Advocacy groups for other more prevalent types of cancer are also encouraging cancer patients to get vaccinated as soon as possible. The Lung Cancer Action Network recently asked the US Advisory Committee on Immunization Practices to give lung cancer patients expedited access to the vaccines.
“Because COVID-19 is primarily a respiratory condition, this disease presents a unique challenge to lung cancer patients, who are at extremely high risk of hospitalization and death from COVID-19,” said the group in a letter.
More research urgently needed
The scientific community agrees that more research is needed to determine the effectiveness of COVID-19 vaccines in cancer patients — and many doctors are working around the clock to get more trials off the ground.

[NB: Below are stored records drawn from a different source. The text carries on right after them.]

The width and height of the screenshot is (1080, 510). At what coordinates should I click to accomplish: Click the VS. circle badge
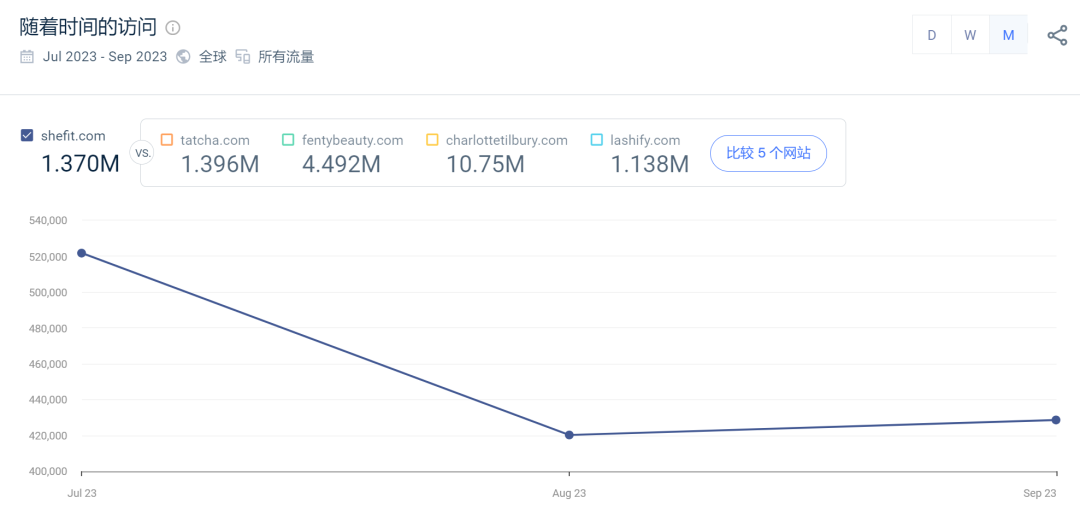coord(142,154)
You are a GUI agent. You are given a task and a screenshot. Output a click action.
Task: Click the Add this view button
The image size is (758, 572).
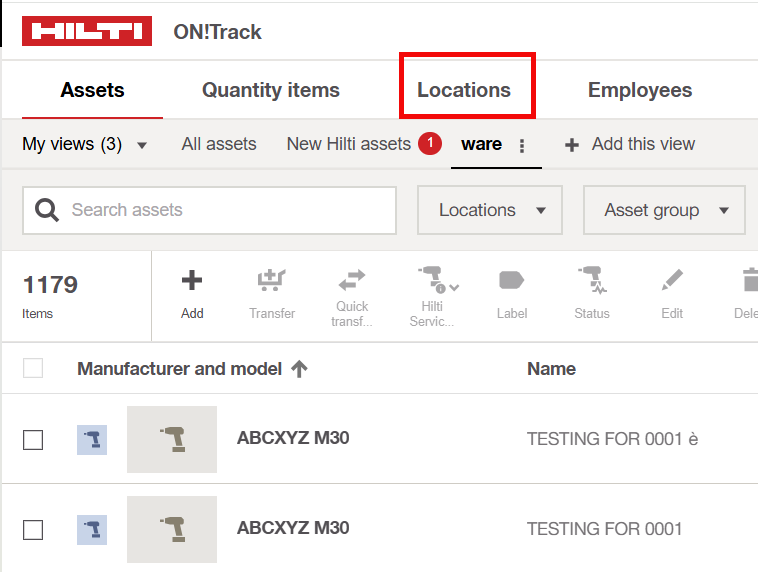(x=630, y=144)
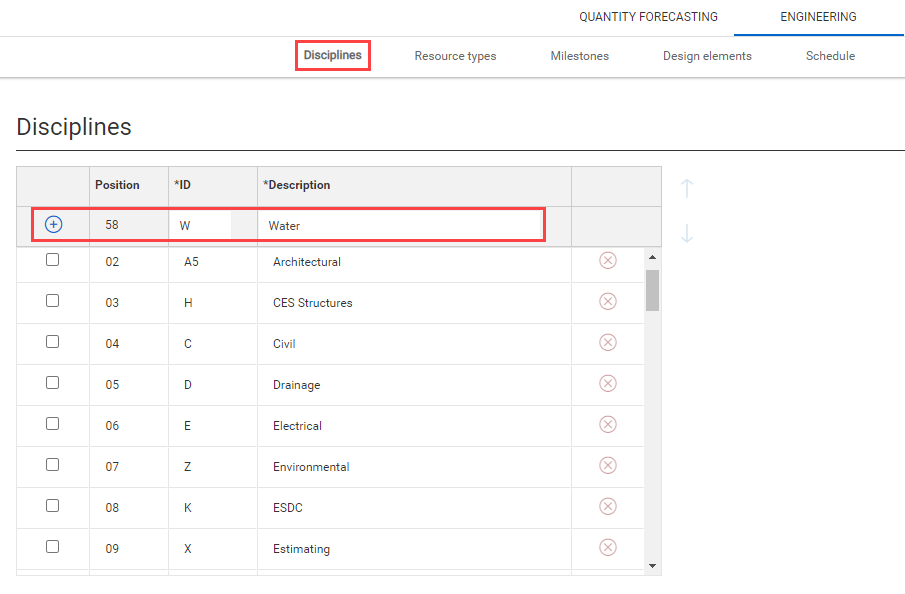
Task: Open the Milestones tab
Action: point(579,56)
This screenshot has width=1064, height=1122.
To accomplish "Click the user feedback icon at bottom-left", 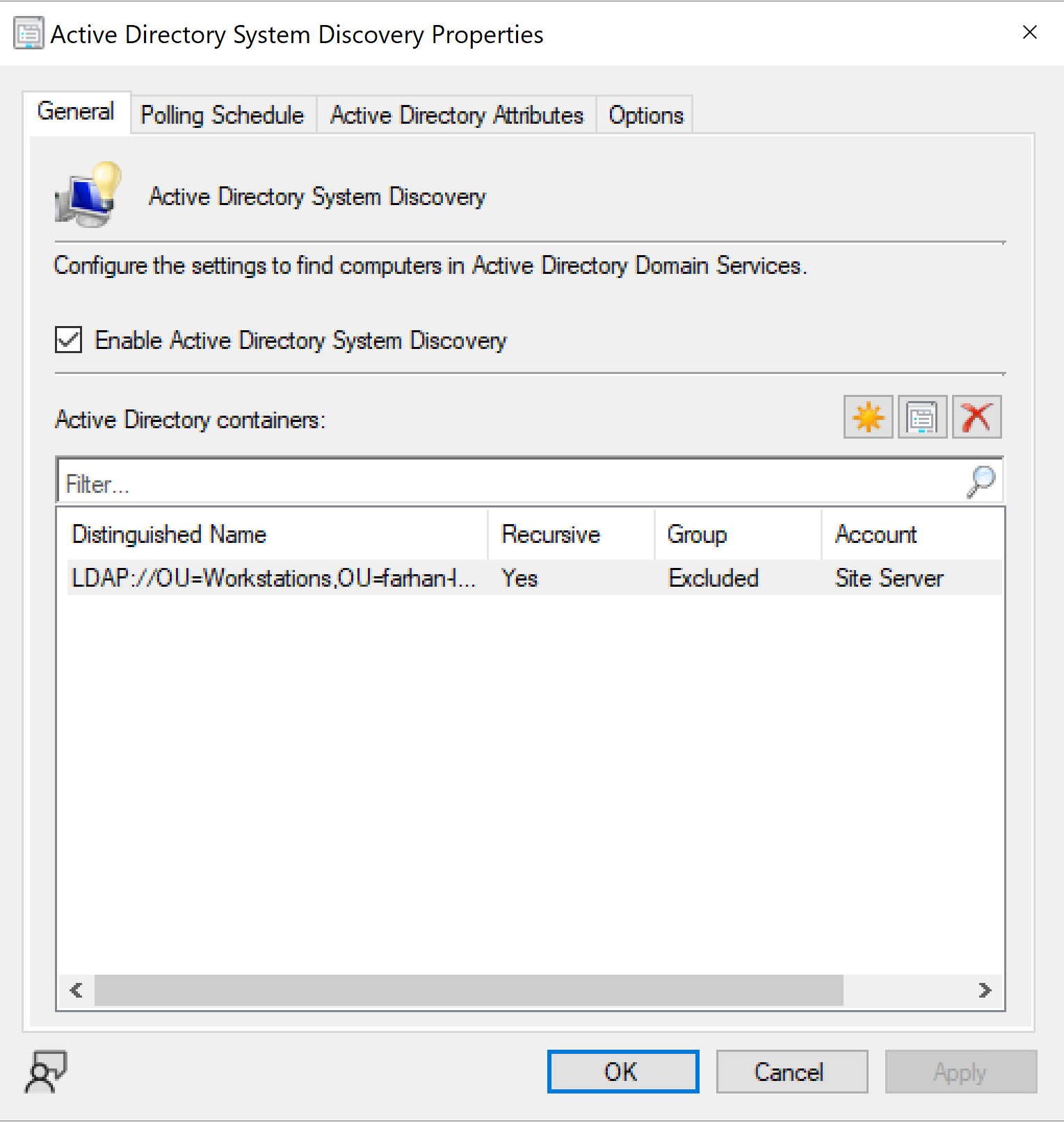I will tap(46, 1071).
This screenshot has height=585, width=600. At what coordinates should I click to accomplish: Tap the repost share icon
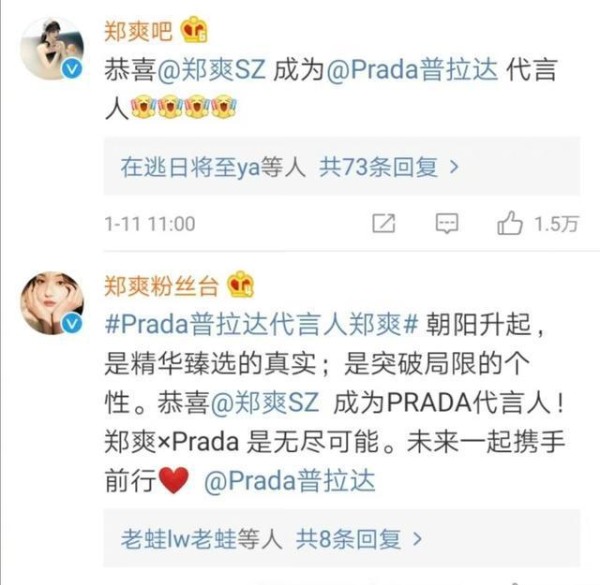pos(384,223)
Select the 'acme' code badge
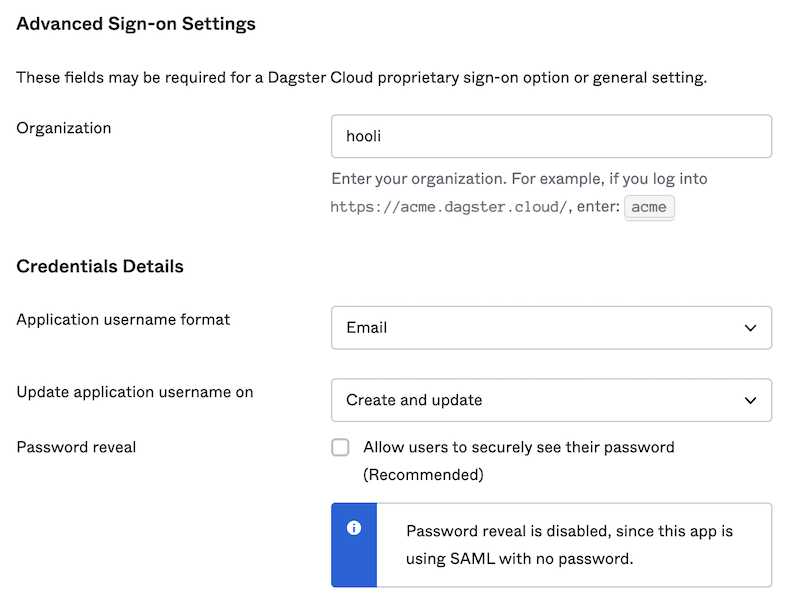Viewport: 800px width, 606px height. click(x=649, y=207)
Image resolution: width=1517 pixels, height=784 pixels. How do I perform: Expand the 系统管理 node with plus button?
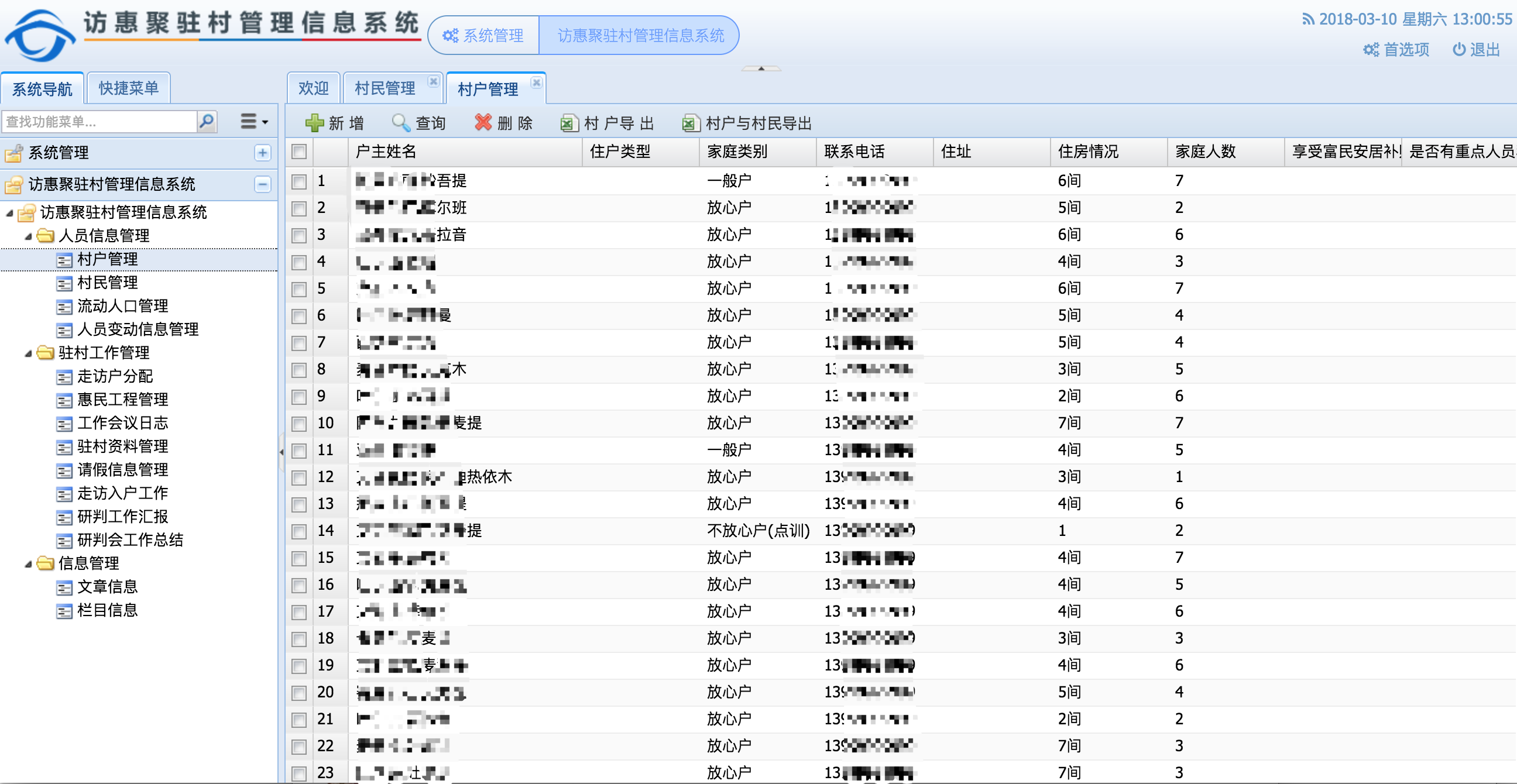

“We need these data so that we can better inform patients and better prioritize the allocation of the vaccines. If these vulnerable patients form an adequate immune response, we should certainly vaccinate them as early as possible,” Dr. Elad Sharon, senior investigator at the National Cancer Institute, told CNN via email.
“But, if research efforts show that these patients fail to form a protective response to these vaccines, then what we will need to do will be to vaccinate everyone around these patients first, so that our medically vulnerable patients are most protected by the people living with them and caring for them.”
Ujjani added, “We’re all working really hard to answer this question, but it’s hard because we’ve been working kind of against the clock as the vaccines just became available.”
“A lot of our patients have suffered in isolation and fear, and they’re not sure they’re going to get back to a normal life,” Ujjani told CNN. “So every oncologist is interested to see how their patients will respond to the vaccine.”